Is the Kafka key necessary?


When a project reports a large number of errors, because project_id is specified as the key of kafka, all the data hits the same Partition, which leads to lag of the clickhouse consumer.
Question:
I can delete the key in the producer?

@fpacifici thoughts on this?

Hi,

unfortunately semantic partitioning (by project id) of the main events topics is a functional requirement, so you cannot remove the key from there.
This is a requirement to preserve sequential consistency between the order of the events in a project and some functionalities that happen downstream of Kafka. Specifically, alerts require this partitioning to provide correct results (that is why you cannot create a metric alert across projects), mutability of events (delete/merge/unmerge) requires this guarantee and several post processing action like external integrations as they need to be executed when events are already stored.

There is a way to speed up the consumer though by processing events on multiple cores.
the snuba consumers have three parameters:

  • processes number of processes that process events concurrently (defaults to 1)
  • input-block-size size in bytes of the input buffer that is dispatched to different processes. Ensures it is big enough to contain a lot of events (like more than 50Mb)
  • output-block-size size in bytes of the buffer to reassemble the messages. Bigger than the input block size.

You can set them here:

and

If you set the three your consumer should run on multiple cores and increase the throughput a lot (at the cost of more system resources used).

Hope this helps and happy to help if there are further questions

Filippo

It works at clickhouse consumer, but in post-process-forwarder has the same problem,there is no process parameters.

How to improve post-process-forwarder processing speed?

Hi,

sorry for that there is no immediate solution yet.
The multiprocess consumer relies on python shared memory support which came with python 3.8. Sentry is still being migrated to 3.8 and we are actively working on porting the multiprocess consumer there.

Though this won’t be available before the end of July.

Best
Filippo

Is it possible to increase the number of post-process-forwarder instances?

You should be able to start multiple forwarders, though they consume from the same topic as the Snuba consumer, which is partitioned in the same way. If you receive too many events on a single project, they will be on the same partition thus processed by the same post process forwarder.

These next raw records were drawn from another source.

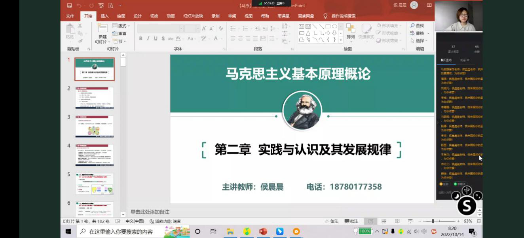524x238 pixels.
Task: Open the Insert (插入) ribbon tab
Action: [x=104, y=16]
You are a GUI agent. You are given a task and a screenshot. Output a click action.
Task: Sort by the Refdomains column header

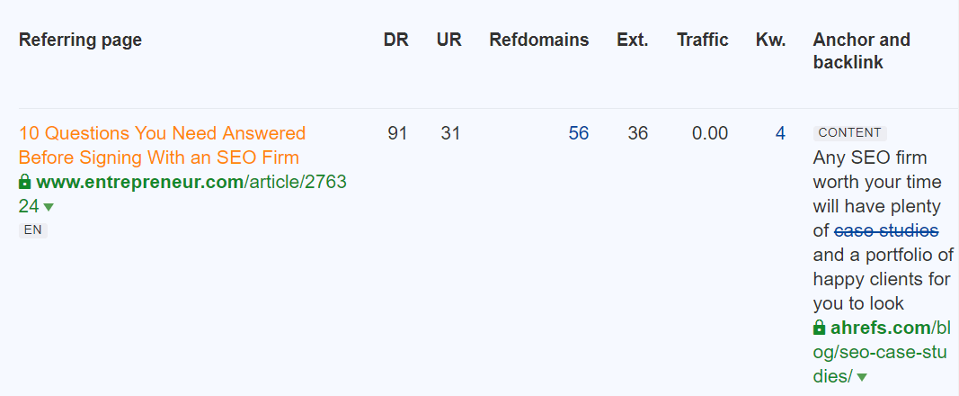point(539,40)
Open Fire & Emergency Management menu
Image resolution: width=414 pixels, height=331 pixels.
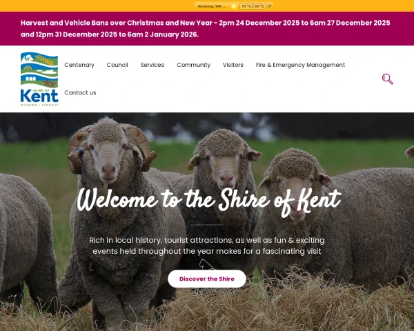300,65
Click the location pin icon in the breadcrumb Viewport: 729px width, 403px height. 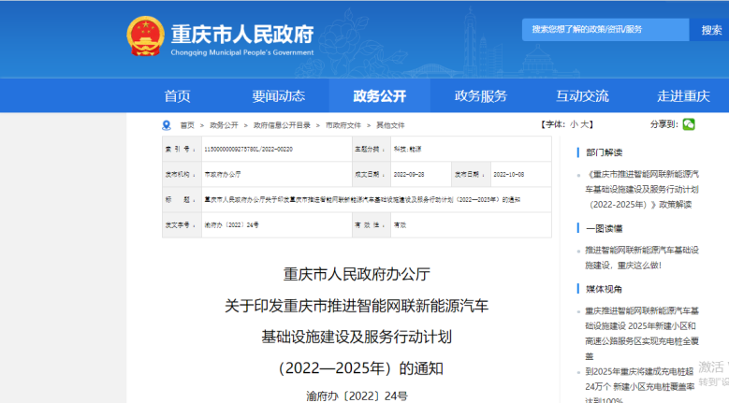coord(166,124)
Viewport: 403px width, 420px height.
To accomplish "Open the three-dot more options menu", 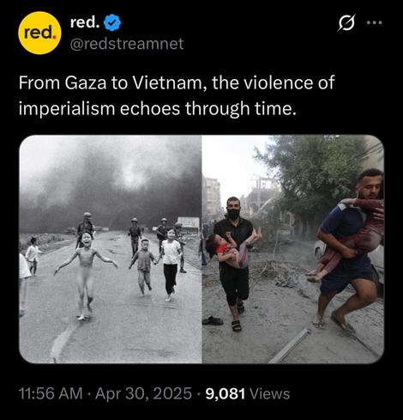I will pos(375,22).
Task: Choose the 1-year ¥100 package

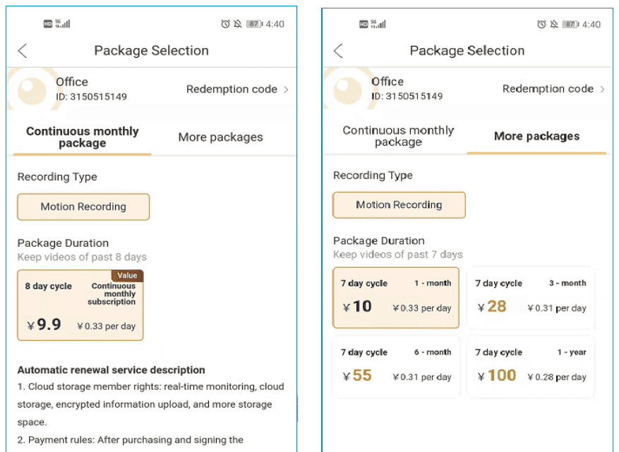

Still you should be able to start multiple instances just by scaling out the post-process-forwarder service with docker-compose. This is not Sentry specific, it is just the scale option on docker-compose --scale post-process-forwarder=NUMBER OF REPLICAS
You can also increase the messages processed before committing to reduce the number of commits and that could give you a performance gain --commit-batch-size 500 in the docker compose file.

Best
Filippo